Content starts
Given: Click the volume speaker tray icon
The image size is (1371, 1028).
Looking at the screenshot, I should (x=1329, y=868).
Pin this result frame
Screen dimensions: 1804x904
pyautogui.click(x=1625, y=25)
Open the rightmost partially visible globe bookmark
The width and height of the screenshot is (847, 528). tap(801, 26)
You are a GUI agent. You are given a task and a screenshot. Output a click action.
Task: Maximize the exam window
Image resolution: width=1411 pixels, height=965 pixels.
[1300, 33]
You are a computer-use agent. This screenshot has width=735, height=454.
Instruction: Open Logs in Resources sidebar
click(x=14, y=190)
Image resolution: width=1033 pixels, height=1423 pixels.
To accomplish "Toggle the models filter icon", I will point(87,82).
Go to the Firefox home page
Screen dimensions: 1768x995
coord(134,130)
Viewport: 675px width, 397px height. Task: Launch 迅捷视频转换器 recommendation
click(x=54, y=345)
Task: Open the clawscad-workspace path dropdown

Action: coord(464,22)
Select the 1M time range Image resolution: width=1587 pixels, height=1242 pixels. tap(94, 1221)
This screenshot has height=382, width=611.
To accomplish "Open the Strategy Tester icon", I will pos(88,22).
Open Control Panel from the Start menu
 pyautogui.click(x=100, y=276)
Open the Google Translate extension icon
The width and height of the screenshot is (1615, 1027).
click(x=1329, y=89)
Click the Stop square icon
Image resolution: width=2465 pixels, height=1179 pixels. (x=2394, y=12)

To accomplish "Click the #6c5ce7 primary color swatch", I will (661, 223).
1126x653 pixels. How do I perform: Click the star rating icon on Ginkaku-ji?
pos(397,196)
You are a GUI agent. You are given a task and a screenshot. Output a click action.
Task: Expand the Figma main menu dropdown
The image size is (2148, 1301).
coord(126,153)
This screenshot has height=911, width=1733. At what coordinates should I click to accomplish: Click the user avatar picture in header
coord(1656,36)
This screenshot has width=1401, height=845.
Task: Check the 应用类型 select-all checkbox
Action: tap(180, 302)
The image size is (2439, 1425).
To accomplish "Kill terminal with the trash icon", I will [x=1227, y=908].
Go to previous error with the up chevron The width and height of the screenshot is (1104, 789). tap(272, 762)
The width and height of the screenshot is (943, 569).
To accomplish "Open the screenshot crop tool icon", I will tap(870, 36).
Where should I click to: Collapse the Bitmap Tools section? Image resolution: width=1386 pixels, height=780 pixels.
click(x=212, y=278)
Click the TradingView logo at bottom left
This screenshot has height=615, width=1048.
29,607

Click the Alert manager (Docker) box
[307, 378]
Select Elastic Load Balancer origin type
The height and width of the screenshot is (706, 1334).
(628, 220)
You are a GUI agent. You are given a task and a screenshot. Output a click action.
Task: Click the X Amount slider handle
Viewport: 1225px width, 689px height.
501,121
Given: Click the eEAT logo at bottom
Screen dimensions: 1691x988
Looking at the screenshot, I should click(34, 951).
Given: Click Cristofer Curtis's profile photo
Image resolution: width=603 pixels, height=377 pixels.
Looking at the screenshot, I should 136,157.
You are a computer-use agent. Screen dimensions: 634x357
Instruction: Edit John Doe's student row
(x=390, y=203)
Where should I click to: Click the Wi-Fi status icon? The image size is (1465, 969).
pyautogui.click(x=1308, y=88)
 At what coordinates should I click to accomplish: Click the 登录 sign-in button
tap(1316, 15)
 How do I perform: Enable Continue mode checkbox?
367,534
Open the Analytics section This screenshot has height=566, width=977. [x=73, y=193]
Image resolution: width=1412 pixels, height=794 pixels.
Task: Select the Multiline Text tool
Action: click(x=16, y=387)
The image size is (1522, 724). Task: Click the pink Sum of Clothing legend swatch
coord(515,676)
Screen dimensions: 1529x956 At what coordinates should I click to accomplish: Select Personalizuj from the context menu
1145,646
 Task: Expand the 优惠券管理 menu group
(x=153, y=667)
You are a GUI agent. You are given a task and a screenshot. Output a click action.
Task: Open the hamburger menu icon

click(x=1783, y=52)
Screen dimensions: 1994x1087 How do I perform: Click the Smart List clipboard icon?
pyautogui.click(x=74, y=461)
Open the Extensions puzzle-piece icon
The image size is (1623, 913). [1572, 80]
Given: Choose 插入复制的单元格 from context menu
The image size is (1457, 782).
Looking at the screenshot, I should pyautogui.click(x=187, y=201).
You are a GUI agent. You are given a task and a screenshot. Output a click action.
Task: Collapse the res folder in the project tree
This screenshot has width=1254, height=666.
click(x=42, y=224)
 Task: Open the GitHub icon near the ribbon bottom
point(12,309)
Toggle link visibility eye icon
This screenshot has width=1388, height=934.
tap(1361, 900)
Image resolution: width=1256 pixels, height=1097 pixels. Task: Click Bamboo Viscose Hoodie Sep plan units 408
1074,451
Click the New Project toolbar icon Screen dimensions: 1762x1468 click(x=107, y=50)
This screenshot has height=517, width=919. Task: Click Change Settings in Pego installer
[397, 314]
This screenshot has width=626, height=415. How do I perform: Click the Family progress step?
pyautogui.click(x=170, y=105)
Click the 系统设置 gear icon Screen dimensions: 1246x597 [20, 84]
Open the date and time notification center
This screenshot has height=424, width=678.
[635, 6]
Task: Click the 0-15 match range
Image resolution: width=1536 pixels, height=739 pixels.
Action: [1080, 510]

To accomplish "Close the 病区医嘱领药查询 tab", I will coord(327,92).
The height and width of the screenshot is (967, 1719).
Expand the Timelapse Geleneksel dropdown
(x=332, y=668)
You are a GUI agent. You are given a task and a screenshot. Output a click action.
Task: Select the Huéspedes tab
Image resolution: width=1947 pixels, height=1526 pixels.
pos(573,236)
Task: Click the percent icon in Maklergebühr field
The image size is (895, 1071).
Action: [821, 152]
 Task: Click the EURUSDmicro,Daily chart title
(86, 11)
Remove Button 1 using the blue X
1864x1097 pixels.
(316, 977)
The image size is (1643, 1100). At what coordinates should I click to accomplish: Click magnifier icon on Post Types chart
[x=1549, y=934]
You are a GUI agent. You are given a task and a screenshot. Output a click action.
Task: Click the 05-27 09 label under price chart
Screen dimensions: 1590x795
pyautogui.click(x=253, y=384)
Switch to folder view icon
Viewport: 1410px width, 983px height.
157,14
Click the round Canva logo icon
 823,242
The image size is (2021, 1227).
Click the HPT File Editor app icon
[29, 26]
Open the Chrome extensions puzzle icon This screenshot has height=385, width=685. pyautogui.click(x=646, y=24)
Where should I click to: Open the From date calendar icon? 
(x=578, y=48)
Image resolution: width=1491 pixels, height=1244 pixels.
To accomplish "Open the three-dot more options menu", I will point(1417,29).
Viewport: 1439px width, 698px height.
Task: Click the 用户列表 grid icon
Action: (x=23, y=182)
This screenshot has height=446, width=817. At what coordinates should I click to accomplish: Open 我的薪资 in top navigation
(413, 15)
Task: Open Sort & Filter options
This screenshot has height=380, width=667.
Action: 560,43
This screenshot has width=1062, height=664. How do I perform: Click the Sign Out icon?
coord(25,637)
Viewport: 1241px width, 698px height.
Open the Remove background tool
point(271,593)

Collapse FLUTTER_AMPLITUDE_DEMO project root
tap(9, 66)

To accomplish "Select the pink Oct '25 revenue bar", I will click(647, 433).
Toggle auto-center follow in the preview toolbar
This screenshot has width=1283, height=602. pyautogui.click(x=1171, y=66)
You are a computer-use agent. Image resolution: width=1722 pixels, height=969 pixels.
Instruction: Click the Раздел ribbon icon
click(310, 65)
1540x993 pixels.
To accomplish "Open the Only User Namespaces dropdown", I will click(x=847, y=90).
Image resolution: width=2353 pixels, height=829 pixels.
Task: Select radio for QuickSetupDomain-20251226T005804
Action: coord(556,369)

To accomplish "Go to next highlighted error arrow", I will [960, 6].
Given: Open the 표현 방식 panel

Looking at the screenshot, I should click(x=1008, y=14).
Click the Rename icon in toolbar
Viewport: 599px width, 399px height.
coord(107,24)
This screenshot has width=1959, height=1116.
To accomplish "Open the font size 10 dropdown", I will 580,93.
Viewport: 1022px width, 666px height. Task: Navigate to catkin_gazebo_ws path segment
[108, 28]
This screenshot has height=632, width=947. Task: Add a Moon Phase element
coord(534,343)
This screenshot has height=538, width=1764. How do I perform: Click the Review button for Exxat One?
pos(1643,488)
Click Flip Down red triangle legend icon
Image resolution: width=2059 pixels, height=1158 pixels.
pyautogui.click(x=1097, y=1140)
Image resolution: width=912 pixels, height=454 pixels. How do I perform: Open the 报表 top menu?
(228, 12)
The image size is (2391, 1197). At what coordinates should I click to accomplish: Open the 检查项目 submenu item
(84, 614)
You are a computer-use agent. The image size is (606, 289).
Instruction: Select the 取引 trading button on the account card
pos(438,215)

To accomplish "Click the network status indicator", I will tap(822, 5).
Content ends
Begin at the line above that has "This screenshot has height=446, width=817." and stop after the line that has "1540x993 pixels.", copying each line exactly and adding nothing else.

_WRITTEN ANSWER_:
This screenshot has height=446, width=817. At what coordinates should I click to accomplish: Open 我的薪资 in top navigation
(413, 15)
Task: Open Sort & Filter options
This screenshot has height=380, width=667.
Action: 560,43
This screenshot has width=1062, height=664. How do I perform: Click the Sign Out icon?
coord(25,637)
Viewport: 1241px width, 698px height.
Open the Remove background tool
point(271,593)

Collapse FLUTTER_AMPLITUDE_DEMO project root
tap(9, 66)

To accomplish "Select the pink Oct '25 revenue bar", I will click(647, 433).
Toggle auto-center follow in the preview toolbar
This screenshot has width=1283, height=602. pyautogui.click(x=1171, y=66)
You are a computer-use agent. Image resolution: width=1722 pixels, height=969 pixels.
Instruction: Click the Раздел ribbon icon
click(310, 65)
1540x993 pixels.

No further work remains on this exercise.